Hoffenheim ist nur eines von vielen Beispielen der letzten Jahre, bei denen ein Trainerwechsel zu rechten Zeit eine klaren Aufwärtstrend gebracht hat. Aber solche objektiven Gegebenheiten werden bei Werder ja konsequent ignoriert. Stattdessen setzt man auf eine Philosophie der Selbsttäuschung. Für mich steht fest: Wenn es zum Abstieg kommt, hat keiner der Verantwortlichen das Recht zu behaupten, man hätte alles probiert. Das ist einfach nicht wahr. Stattdessen wird der Abstieg in Kauf genommen.

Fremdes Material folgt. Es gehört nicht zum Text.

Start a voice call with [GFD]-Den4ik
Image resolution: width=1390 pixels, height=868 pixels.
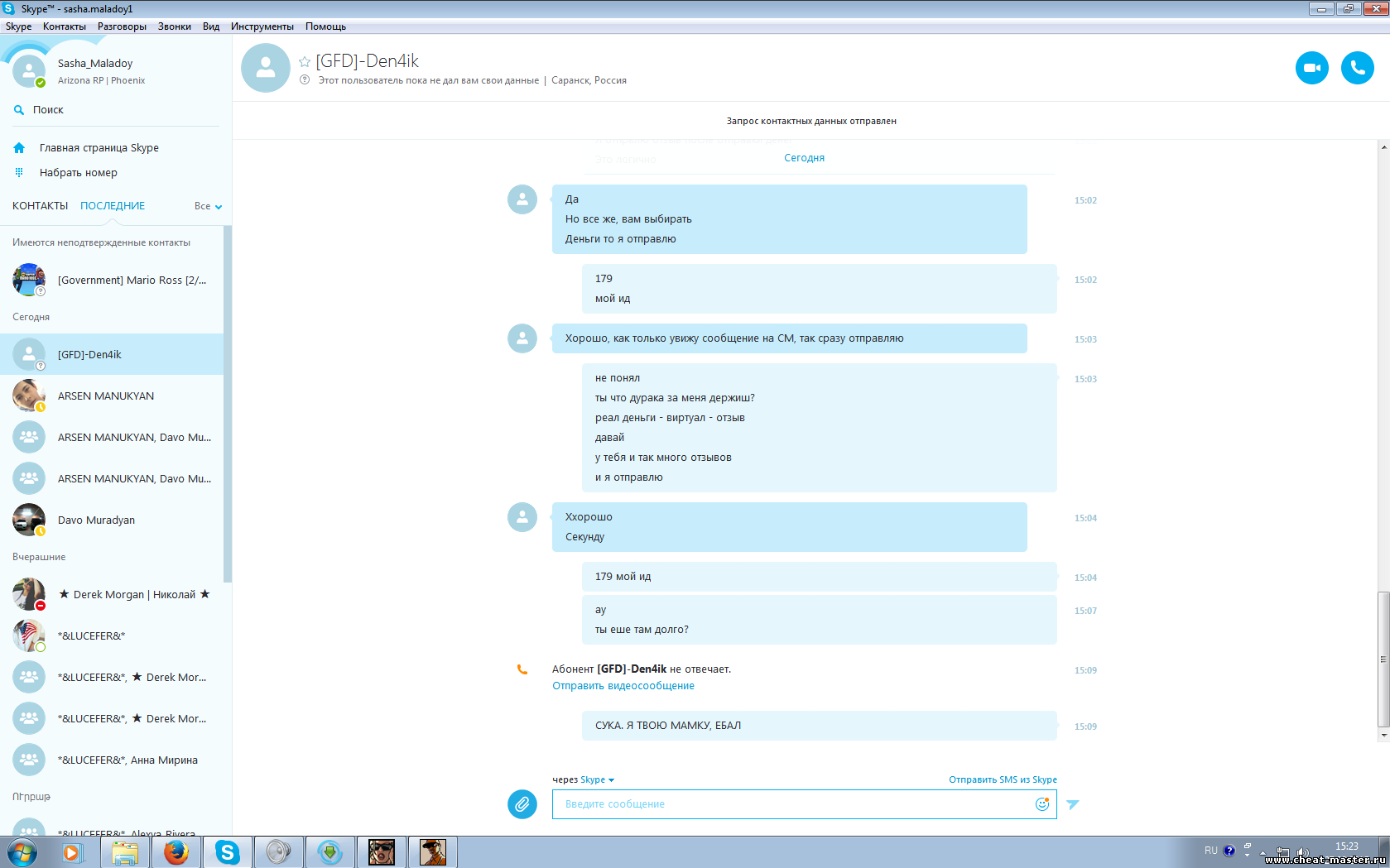(x=1357, y=68)
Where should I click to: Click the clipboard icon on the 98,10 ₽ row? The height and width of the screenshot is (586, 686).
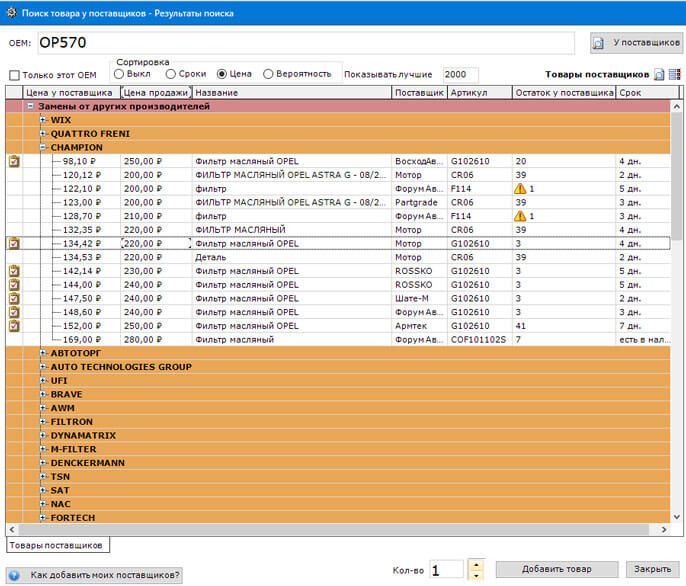[14, 161]
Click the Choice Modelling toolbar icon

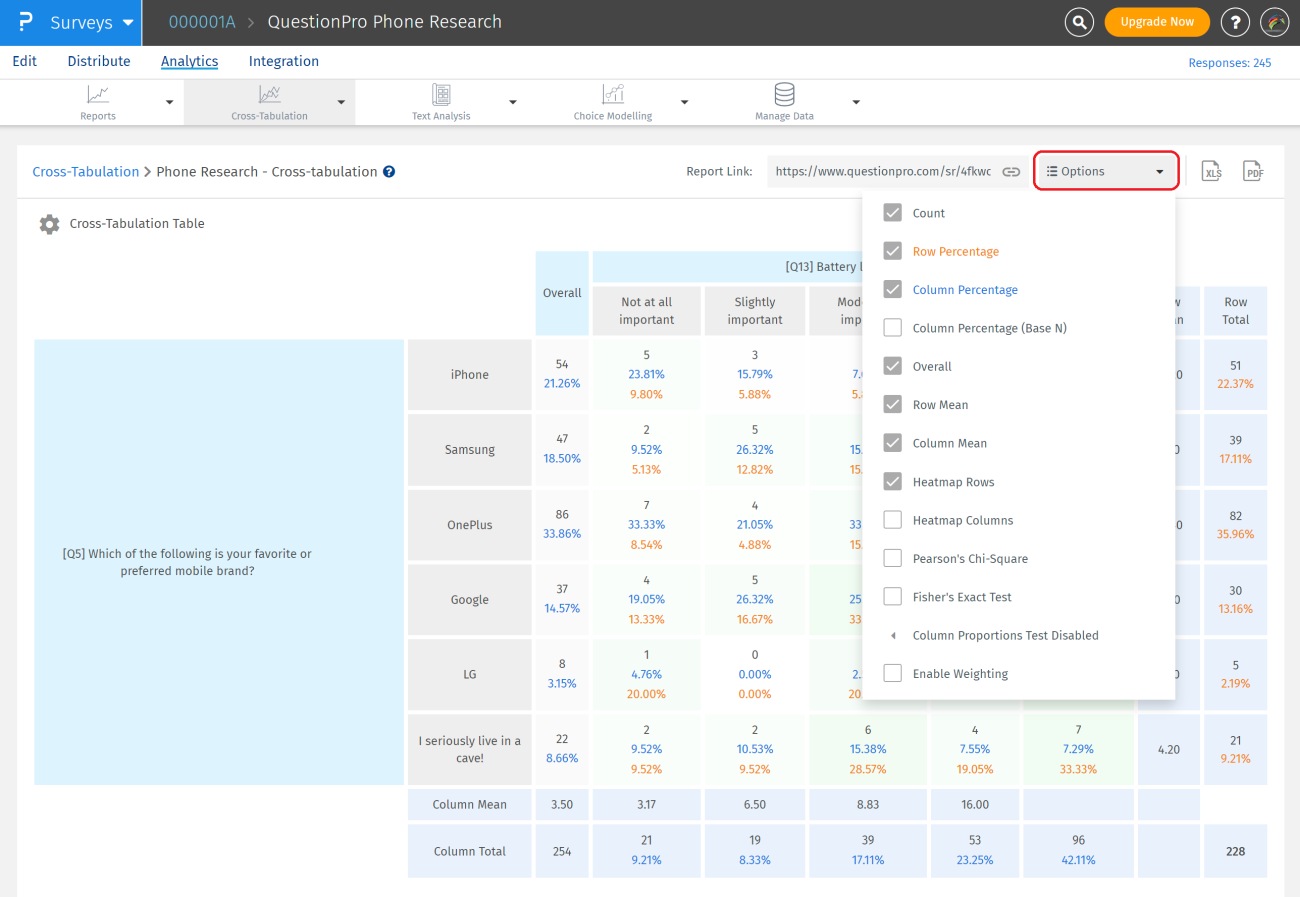[x=612, y=95]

Nachtrag: Warum hat man Otto Rehhagel eigentlich nicht für die letzten drei Spiele geholt?
100% Zustimmung. Hoffenheim war uns spielerisch überlegen. Werder hat mit Leidenschaft und Willen dagegen gehalten. Mit diesem Kader in akute Abstiegsnot zu kommen, ist schon grandios.

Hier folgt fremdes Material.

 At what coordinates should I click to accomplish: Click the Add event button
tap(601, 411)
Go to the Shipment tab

Dieser Verein will und kann keine Veränderungen vornehmen. Der Abgang von Allofs hat sie schon kalt erwischt. Die erste und weitere Reaktion darauf war Vertragsverlängerung von TS und das mit Wissen, aber mit Ignoranz, über die jahrelange Fehlentwicklung hinweg.
Dieser Verein trennt sich von der Trainerikone TS??? Die sind alle in Schockstarre über Monate.




Du sagst es: Nüchtern betrachtet wird bei Werder schon lange nichts mehr. Dann hätte man längst bessere Schlüsse gezogen.